◆ EXERCISE AIM
Filter these entries, keeping only lines that hold the word "green".

[RECORD EXCERPTS Boundary: Start]

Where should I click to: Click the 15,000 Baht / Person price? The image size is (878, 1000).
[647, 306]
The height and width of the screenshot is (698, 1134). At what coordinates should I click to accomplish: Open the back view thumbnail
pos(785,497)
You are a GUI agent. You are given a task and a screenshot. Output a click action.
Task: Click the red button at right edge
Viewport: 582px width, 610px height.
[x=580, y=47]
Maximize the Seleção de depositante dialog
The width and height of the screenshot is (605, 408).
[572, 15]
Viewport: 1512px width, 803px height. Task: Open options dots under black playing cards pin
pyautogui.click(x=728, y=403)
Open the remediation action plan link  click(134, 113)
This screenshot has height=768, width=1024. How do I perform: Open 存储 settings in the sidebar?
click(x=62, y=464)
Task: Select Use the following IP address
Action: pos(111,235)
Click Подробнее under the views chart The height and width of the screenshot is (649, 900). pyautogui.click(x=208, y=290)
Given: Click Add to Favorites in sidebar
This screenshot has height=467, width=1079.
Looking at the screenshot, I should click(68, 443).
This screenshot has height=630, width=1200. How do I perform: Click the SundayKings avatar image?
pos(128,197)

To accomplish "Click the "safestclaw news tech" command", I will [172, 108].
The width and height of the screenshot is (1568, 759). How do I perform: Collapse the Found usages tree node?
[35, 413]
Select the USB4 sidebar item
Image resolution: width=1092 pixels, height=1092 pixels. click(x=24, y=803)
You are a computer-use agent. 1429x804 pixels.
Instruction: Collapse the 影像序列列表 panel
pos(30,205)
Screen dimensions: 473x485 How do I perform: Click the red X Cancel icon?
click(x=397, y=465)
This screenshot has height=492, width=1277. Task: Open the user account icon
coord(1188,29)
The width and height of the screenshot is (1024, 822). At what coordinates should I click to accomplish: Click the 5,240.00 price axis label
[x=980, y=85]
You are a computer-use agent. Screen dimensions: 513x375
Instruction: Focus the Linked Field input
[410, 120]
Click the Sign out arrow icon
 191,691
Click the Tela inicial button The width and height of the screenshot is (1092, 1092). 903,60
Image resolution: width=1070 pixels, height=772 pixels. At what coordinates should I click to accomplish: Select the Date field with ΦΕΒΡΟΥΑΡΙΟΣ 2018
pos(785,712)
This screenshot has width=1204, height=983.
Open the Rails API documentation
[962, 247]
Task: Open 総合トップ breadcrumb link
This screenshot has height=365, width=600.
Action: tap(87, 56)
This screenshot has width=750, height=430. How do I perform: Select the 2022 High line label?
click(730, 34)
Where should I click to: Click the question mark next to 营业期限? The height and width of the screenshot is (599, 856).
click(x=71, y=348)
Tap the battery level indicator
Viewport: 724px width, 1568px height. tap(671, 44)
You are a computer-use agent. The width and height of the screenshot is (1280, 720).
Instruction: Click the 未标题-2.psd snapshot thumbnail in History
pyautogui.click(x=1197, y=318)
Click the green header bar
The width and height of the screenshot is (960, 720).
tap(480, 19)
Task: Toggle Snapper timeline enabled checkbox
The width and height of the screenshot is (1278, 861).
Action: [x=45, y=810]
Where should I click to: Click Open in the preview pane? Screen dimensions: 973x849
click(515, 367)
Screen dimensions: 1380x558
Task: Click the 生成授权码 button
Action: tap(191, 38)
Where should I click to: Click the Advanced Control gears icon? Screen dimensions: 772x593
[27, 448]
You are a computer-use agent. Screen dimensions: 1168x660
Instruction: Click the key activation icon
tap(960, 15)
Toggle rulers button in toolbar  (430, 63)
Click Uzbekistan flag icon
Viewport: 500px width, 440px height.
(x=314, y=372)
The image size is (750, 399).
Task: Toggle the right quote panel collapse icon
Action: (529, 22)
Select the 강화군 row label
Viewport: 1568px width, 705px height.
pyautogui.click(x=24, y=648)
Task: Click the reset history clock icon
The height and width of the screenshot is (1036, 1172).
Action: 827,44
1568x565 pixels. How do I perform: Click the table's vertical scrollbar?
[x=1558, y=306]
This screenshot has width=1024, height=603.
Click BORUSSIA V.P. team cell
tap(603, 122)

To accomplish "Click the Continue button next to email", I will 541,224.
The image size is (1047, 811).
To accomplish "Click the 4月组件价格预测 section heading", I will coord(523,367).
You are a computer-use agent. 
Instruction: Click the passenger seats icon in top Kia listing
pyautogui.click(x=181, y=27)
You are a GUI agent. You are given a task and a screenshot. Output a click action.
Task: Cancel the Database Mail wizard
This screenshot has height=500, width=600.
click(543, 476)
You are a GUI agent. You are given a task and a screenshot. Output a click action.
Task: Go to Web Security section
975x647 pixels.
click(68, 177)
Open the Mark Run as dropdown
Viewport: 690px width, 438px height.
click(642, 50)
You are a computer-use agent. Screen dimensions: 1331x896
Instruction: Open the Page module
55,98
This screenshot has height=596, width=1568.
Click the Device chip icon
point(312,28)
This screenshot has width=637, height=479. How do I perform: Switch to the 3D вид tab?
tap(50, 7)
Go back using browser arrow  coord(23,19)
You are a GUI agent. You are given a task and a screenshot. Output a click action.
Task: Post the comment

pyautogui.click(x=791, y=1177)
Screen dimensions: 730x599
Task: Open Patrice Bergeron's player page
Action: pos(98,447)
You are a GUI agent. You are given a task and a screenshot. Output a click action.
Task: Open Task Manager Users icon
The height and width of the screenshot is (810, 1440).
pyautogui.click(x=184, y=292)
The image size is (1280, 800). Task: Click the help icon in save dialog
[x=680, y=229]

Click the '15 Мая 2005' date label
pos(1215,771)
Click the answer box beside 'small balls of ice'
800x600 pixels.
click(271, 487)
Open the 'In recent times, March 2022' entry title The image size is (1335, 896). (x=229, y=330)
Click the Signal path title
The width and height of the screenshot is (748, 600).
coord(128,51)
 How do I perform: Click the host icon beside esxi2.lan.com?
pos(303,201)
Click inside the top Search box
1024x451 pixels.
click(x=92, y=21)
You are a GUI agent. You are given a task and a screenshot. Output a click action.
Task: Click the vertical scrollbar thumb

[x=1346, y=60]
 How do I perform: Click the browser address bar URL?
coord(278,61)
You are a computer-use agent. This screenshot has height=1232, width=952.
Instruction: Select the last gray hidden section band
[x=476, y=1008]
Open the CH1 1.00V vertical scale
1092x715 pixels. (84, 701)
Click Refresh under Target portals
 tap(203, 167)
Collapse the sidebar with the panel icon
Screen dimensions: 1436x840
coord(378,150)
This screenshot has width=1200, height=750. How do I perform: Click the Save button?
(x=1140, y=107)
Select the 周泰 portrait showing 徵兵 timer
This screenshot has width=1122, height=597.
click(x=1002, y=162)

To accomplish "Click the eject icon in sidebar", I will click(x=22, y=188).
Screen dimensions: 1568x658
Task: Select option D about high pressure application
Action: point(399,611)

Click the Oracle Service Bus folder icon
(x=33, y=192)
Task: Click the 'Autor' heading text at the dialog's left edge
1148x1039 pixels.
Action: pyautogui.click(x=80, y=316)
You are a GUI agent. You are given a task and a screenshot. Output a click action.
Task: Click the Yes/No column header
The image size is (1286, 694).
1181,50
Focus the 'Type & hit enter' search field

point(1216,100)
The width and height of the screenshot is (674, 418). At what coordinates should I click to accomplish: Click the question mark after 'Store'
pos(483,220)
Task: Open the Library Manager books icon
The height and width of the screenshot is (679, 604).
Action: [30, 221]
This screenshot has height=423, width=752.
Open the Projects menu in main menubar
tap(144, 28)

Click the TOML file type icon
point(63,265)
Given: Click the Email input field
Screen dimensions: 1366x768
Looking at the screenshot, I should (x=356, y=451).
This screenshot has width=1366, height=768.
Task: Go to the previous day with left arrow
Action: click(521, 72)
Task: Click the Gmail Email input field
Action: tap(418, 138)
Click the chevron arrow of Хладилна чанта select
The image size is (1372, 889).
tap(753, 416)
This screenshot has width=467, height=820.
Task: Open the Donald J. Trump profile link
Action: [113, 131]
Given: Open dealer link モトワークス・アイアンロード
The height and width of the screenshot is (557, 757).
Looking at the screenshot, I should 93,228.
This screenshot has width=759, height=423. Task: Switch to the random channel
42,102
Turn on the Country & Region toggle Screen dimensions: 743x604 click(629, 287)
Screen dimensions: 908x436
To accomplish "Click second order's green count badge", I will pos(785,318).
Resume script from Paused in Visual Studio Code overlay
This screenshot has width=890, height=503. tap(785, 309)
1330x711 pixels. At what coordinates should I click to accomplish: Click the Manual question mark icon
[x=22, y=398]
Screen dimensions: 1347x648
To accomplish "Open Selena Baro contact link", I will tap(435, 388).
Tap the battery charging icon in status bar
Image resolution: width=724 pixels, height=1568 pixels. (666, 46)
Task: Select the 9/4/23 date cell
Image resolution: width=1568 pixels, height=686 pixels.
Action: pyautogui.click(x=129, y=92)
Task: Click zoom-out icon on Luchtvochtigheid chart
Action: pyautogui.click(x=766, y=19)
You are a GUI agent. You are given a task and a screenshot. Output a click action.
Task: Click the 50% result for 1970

[RECORD EXCERPTS Boundary: End]

◆ TASK ANSWER
Click the green header bar
To accomplish "Click second order's green count badge", I will pos(785,318).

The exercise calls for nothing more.